What you have to do
No pictures, nothing altered: return the data below.

Stored data
+-------+

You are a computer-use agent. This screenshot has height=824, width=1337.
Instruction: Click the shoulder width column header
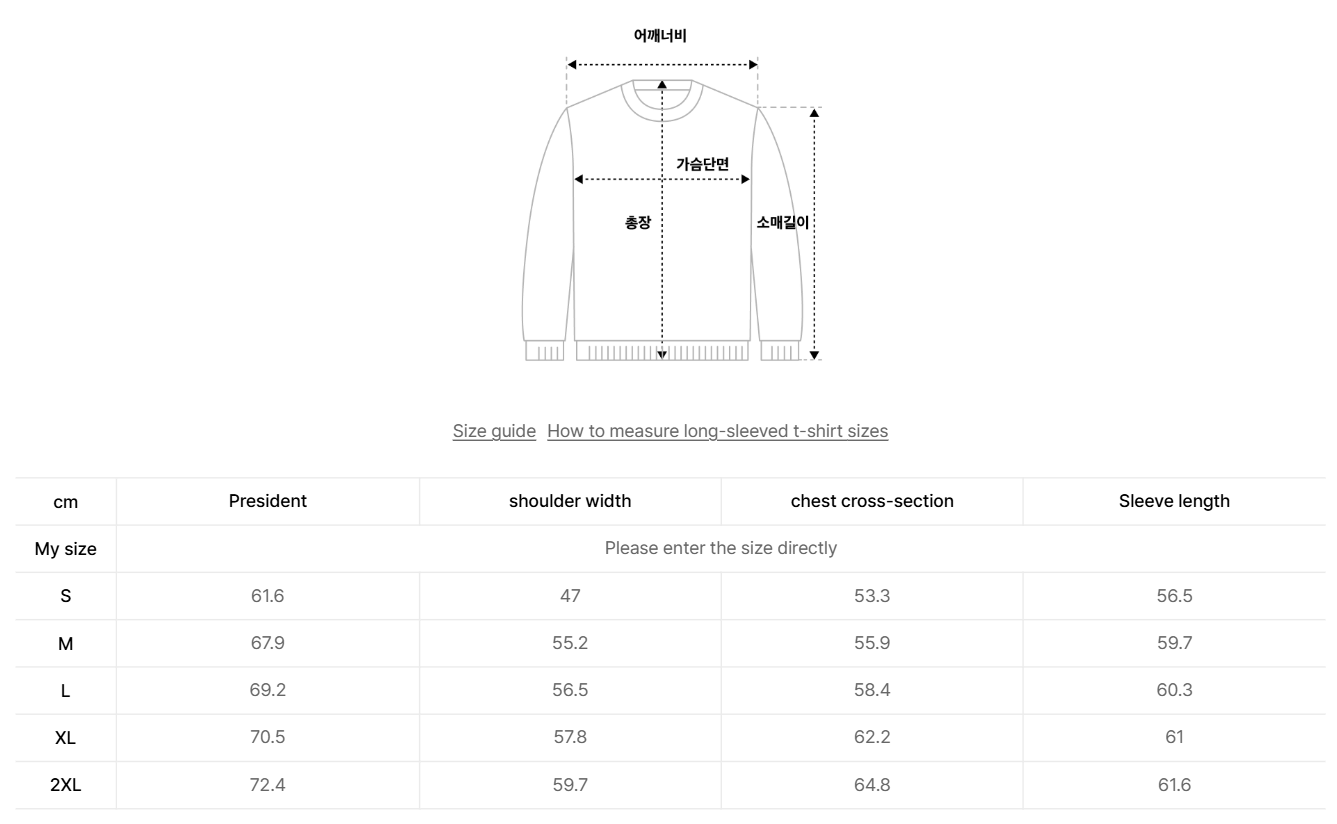pyautogui.click(x=570, y=501)
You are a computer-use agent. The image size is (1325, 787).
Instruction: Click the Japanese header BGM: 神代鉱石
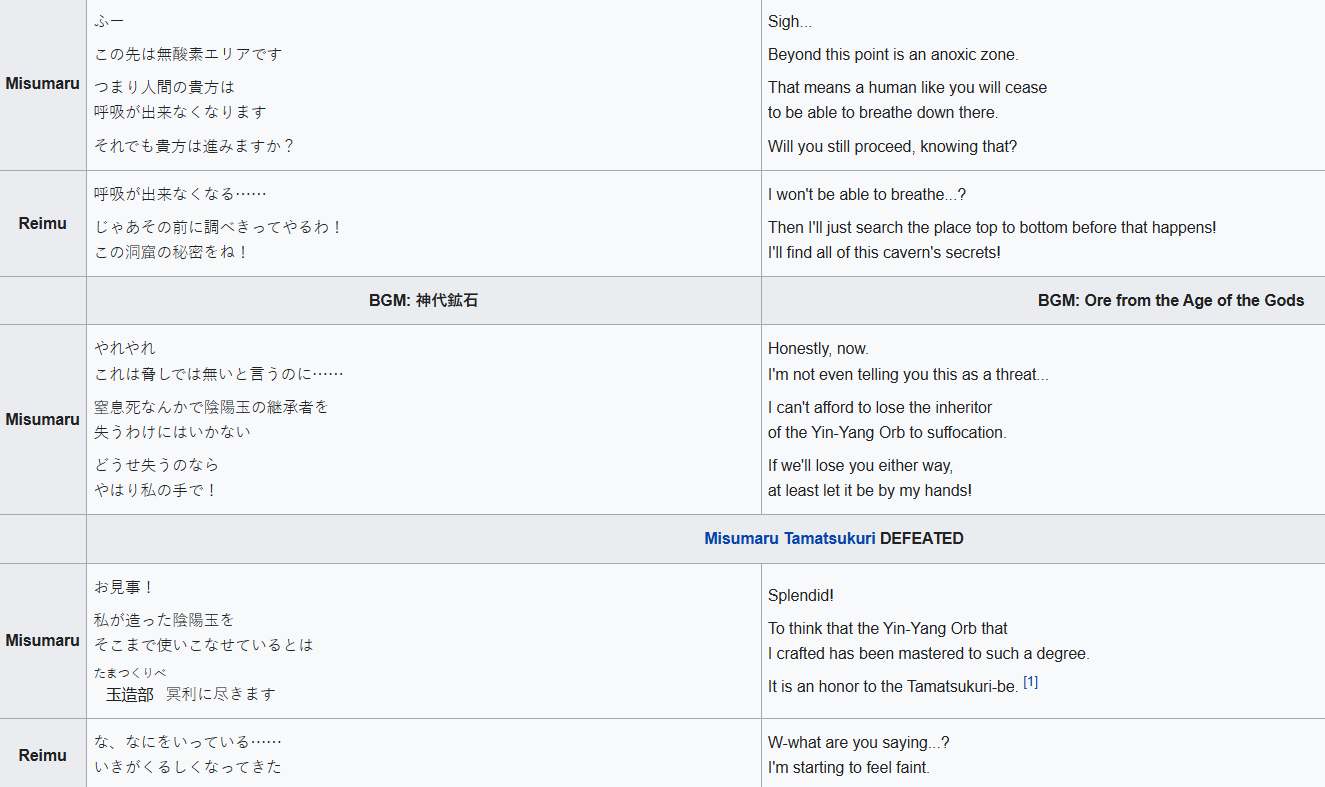point(423,301)
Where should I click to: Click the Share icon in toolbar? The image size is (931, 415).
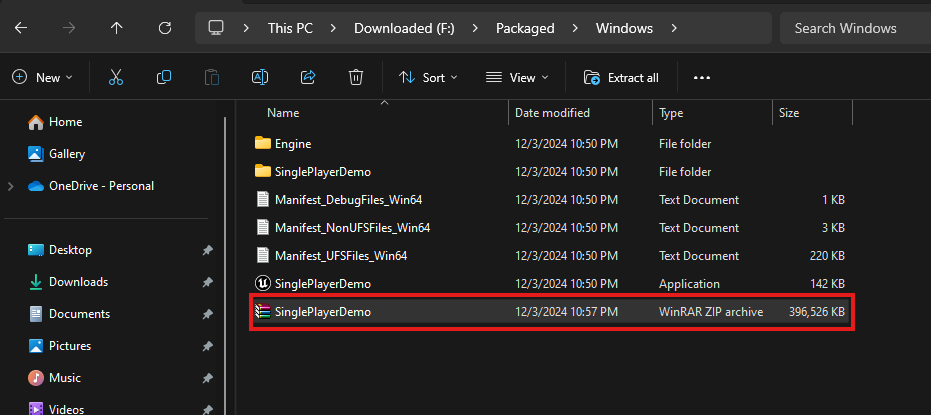pos(308,77)
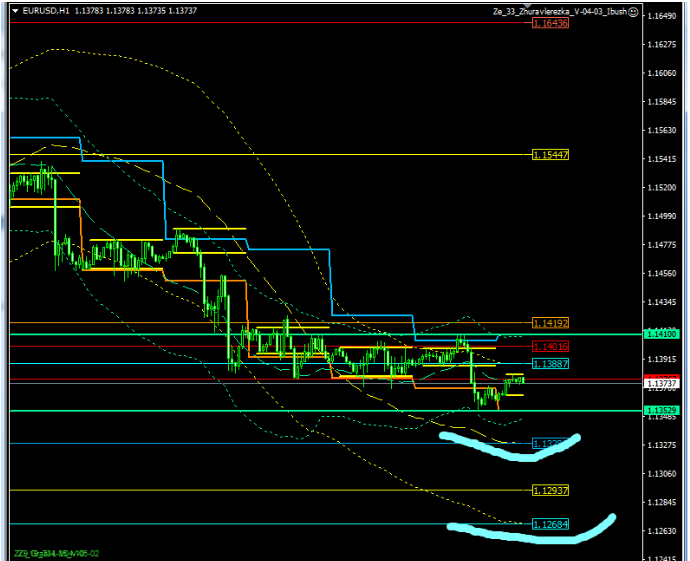Click the orange 1.14192 level label
Screen dimensions: 690x561
tap(550, 323)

+-------+

Exercise result
You are a computer-use agent. This screenshot has height=824, width=1337.
Instruction: Click the shoulder width column header
pyautogui.click(x=570, y=501)
You are a computer-use agent. The image size is (1325, 787).
Instruction: Click the Japanese header BGM: 神代鉱石
point(423,301)
Where should I click to: Click the Share icon in toolbar? The image size is (931, 415).
pos(308,77)
Click the orange 1.14192 level label
Screen dimensions: 690x561
tap(550, 323)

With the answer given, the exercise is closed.